Le bon fonctionnement des marchés de capitaux nécessite une capacité d’audit suffisante à long terme et un marché concurrentiel pour les services d’audit. Celui-ci doit proposer un choix suffisant de cabinets d’audit capables d’effectuer et disposés à effectuer le contrôle légal des comptes de sociétés dont les titres sont admis à la négociation sur un marché réglementé d’un Etat membre. Toutefois, la volatilité croissante de la capitalisation boursière des entreprises a entraîné un accroissement des risques de responsabilité alors que l’accès à l’assurance contre les risques associés à de tels contrôles des comptes s’est progressivement réduit.

La responsabilité in solidum et illimitée étant susceptible de dissuader les cabinets et les réseaux d’audit d’entrer sur le marché international du contrôle des comptes de sociétés cotées au sein de la Communauté, les chances de voir émerger de nouveaux réseaux d’audit capables d’effectuer le contrôle légal des comptes de ces sociétés sont faibles.

Par conséquent, il est nécessaire de limiter la responsabilité des contrôleurs des comptes et des cabinets d’audit effectuant le contrôle légal de comptes de sociétés cotées, y compris la responsabilité des contrôleurs de groupes. Toutefois, la limitation de la responsabilité n’est pas justifiée en cas de non-respect volontaire, de la part d’un contrôleur des comptes, de ses obligations professionnelles et, dans ce cas, cette limitation ne doit pas s’appliquer. Une telle limitation ne doit pas non plus faire obstacle au droit d’une partie lésée d’être indemnisée de manière équitable.

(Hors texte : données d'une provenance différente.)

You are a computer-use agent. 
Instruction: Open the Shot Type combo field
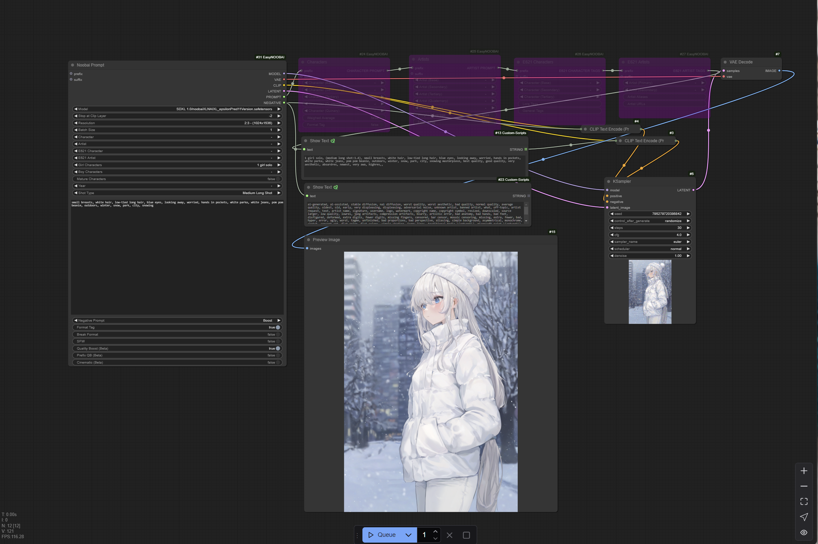177,193
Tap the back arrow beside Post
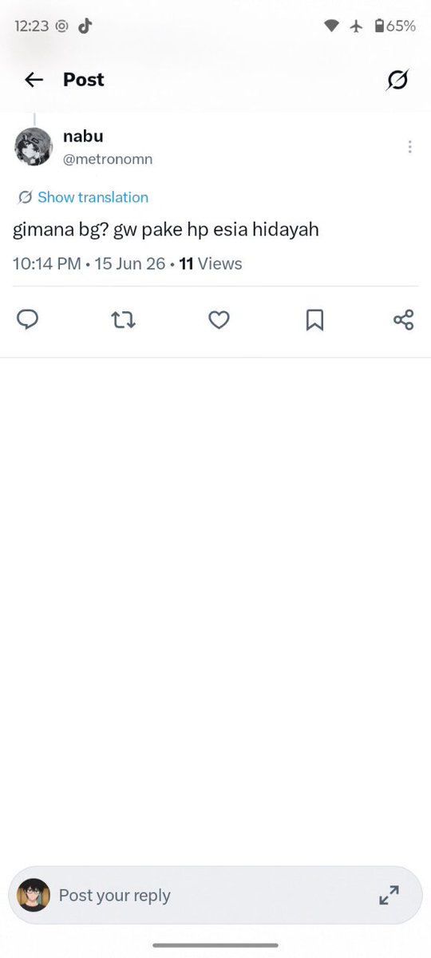The width and height of the screenshot is (431, 958). [x=34, y=80]
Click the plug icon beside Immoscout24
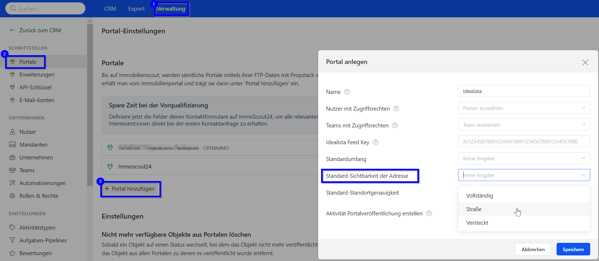599x261 pixels. click(110, 166)
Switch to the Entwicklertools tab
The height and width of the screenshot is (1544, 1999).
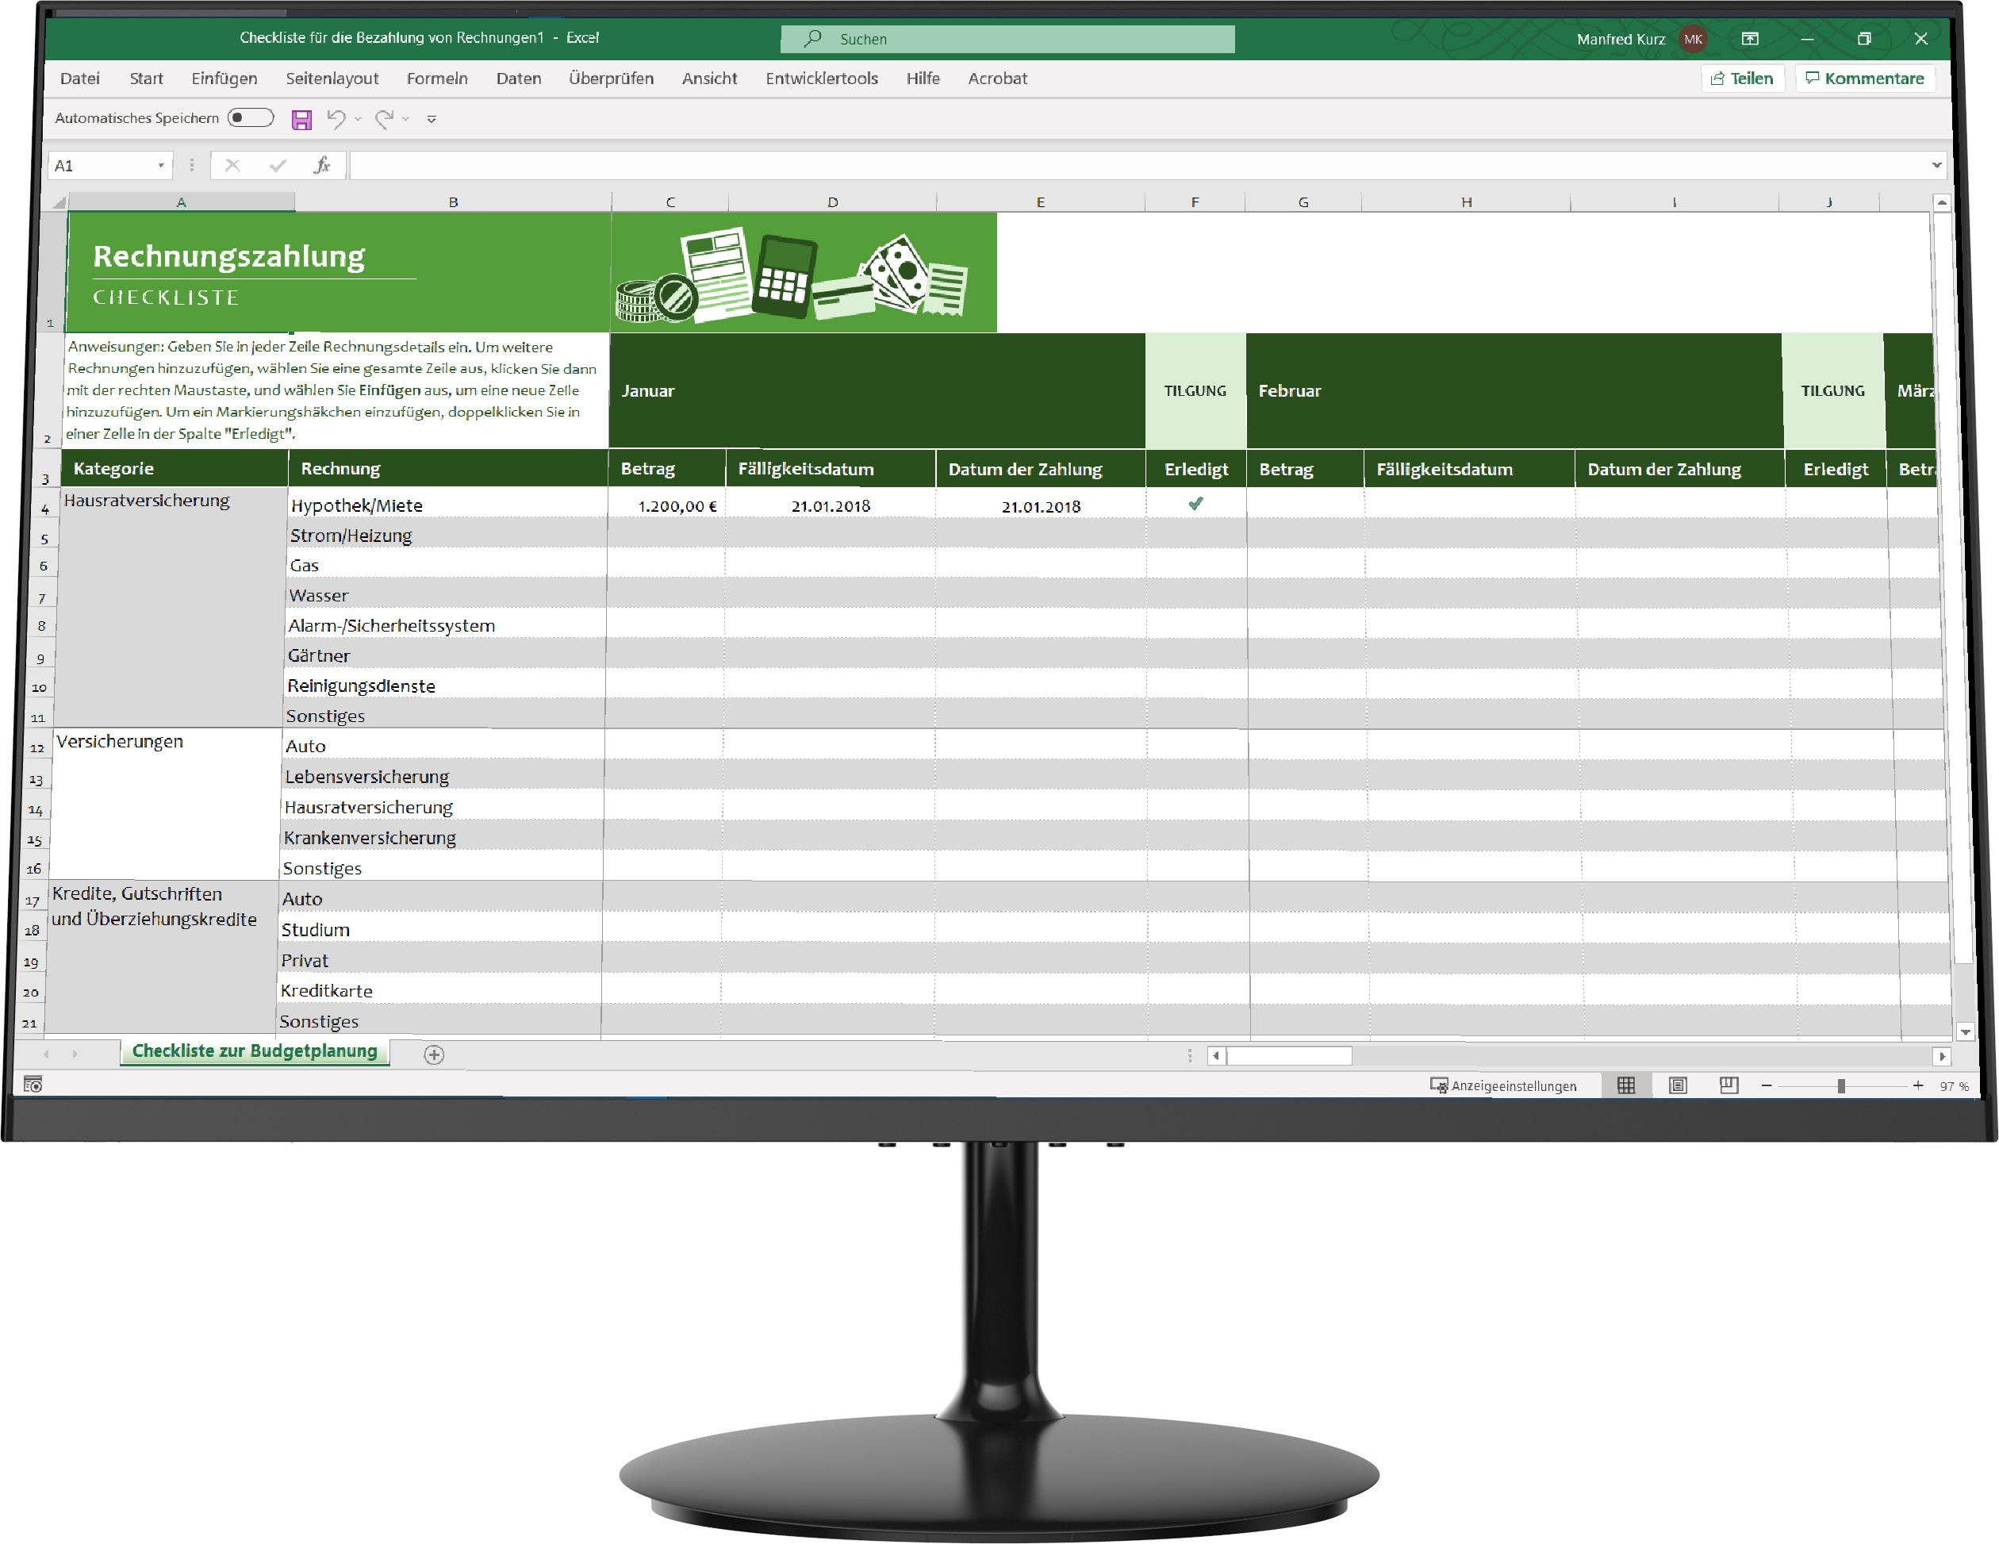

Compte tenu des différences considérables entre les systèmes de responsabilité civile des Etats membres, il convient, à ce stade, de laisser chaque Etat membre choisir la méthode de limitation qu’il estime la plus adaptée à son propre système de responsabilité civile.

La Belgique a d'ores et déjà établi une limitation de la responsabilité des réviseurs d'entreprises. L'article 17 de la loi du 22 juillet 1953 créant un Institut des Réviseurs d’Entreprises et organisant la supervision publique de la profession de réviseur d’entreprises règle cette limitation.

 

Les organes au niveau européen

 

Audit Regulatory Committee (AuRC) 

Dans le cadre de la procédure dite de comitologie, ce comité assiste la Commission européenne dans la mise en œuvre de mesures d’exécution prévues dans la directive. Le comité se compose de représentants des Etats Membres et a été officiellement institué après la publication de la directive, début juin 2006.

European Group of Audit Oversight Bodies (EGAOB) 

Ce groupe comprend tous les organes chargés au sein des Etats membres de la supervision publique de la profession d’audit. La profession n'est pas elle-même représentée, mais est consultée ou entendue si nécessaire La mission de ce groupe est d'assurer une collaboration effective entre les systèmes de supervision publique dans les différents États membres. De plus, l'EGAOB peut assister la Commission en lui fournissant des données techniques lorsqu'elle prend les mesures nécessaires à la mise en œuvre de la directive. On pense notamment à l'approbation des normes d'audit internationales ou à l'évaluation des systèmes de supervision publique des pays tiers. Dans cette optique, une série de groupes de travail internes ont été institués au sein de l'EGAOB, à savoir, les groupes de travail coopération, ISA, scoreboard, etc.